Dan terakhir, si anak kecil yang mewarisi paras ayahnya ...
memiliki rambut putih dan netra sebiru lidah api.
DEG.
"Kuro?" Shiro memanggil dari ruangan depan. Suasana yang hening membiarkan suara pemuda itu terdengar hingga ke ruangan tempatku berada.
"Hai!" balasku sambil buru-buru membereskan tumpukan koran dan juga foto tadi ke dalam laci.
🕸
Shiro mengompres memar yang ada di kakiku perlahan. Diluar dugaan, pemuda itu ternyata sangat hati-hati. Sesekali aku meringis menahan sakit, tetapi pikiranku tetap berkelana jauh memikirkan desa Inunaki juga foto hitam putih yang baru saja kutemukan.
Anak kecil di dalam foto itu ... benarkah itu Shiro?
"Nee, Shiro-san," ucapku pelan.
"Hm?" respon Shiro sambil membasahi kembali kain untuk mengompres lukaku dengan air hangat.
"Ke mana keluargamu?" tanyaku.
Seketika Shiro menghentikan aktifitasnya. Tubuhnya terdiam kaku. Kemudian, pemuda itu melayangkan tatapan dingin ke arahku. "Kenapa kamu penasaran dengan papa dan mamaku?"
"Eh, etto ..., habisnya kamu sendirian di rumah ini," jawabku mencari alasan.
Shiro mengembuskan napas panjang. Wajahnya agak menunduk cukup lama. Membiarkan suasana hening memeluk atmosfer di sekitar kami. Lalu, selang beberapa saat kemudian, pemuda itu kembali memandangiku.
"Nanti," ucapnya. Shiro meletakan kain pengompres ke dalam wadah air hangat lalu menggerakan tangannya ke wajahku. Dia mengelus kedua pipiku dengan lembut.
"Apa?" tanyaku bingung.
"Nanti aku akan mempertemukanmu dengan mereka," jawab Shiro menjelaskan. Bibirnya tersenyum lembut.
"Uh, benarkah itu?" tanyaku.
"Hai. Namun, saat dirimu siap menjadi pengantinku," jawabnya yang sontak saja membuatku membelalakan mata.
P-pengantin?
"Di desa ini, hanya ada kamu dan aku," ungkap Shiro. Pemuda itu memandangku penuh arti tersirat. "Sudah sepantasnya kita hidup bersama, bukan?"
"S-S-Shiro-san ...," gumamku gemetaran.
"Kamu pasti sadar kalau semua warga di tempat ini menghilang. Aku tahu kamu tidak bodoh meski dirimu amnesia," ujar Shiro.
"Warga menghilang ...," gumamku. Sebuah suara tiba-tiba saja berdenting di dalam kepala.
"Dengar, Kuro-chan, aku hanya akan melindungi manusia yang merupakan keluargaku. Dan untuk sekarang dirimu hanyalah orang asing bagiku," jelas Shiro.

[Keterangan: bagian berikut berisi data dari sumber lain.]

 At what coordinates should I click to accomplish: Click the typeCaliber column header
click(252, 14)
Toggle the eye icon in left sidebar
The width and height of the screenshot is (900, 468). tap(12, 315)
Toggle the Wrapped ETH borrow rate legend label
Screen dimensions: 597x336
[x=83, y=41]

Nada suaranya seketika berubah menjadi lebih dingin.
"H-hah?!" pekikku kaget.
Netra Shiro memicing, sedangkan bibirnya tersenyum miring. "Untuk itulah, jalan satu-satunya bagi dirimu agar tetap hidup adalah dengan menjadi pengantinku."
Jantungku kembali bermarthon ria. Perasaanku gusar bukan main. Sudah jelas bahwa Shiro tengah memberikan ancaman kepada diriku. Nyawaku ada di genggaman tangannya dan sewaktu-waktu dapat dia lempar ke dunia kematian.
"S-Shiro-san, a-a-aku ...," gumamku terbata. Aku tidak tahu dengan apa yang harus kukatakan selanjutnya.
"Diam di sini dan jadilah pengantinku, Kuro-chan," ujar Shiro dengan nada penekanan di setiap inci kalimatnya.
Netranya yang sebiru lidah api memandangiku intens. Seakan-akan siap memerangkap tubuhku ke dalamnya.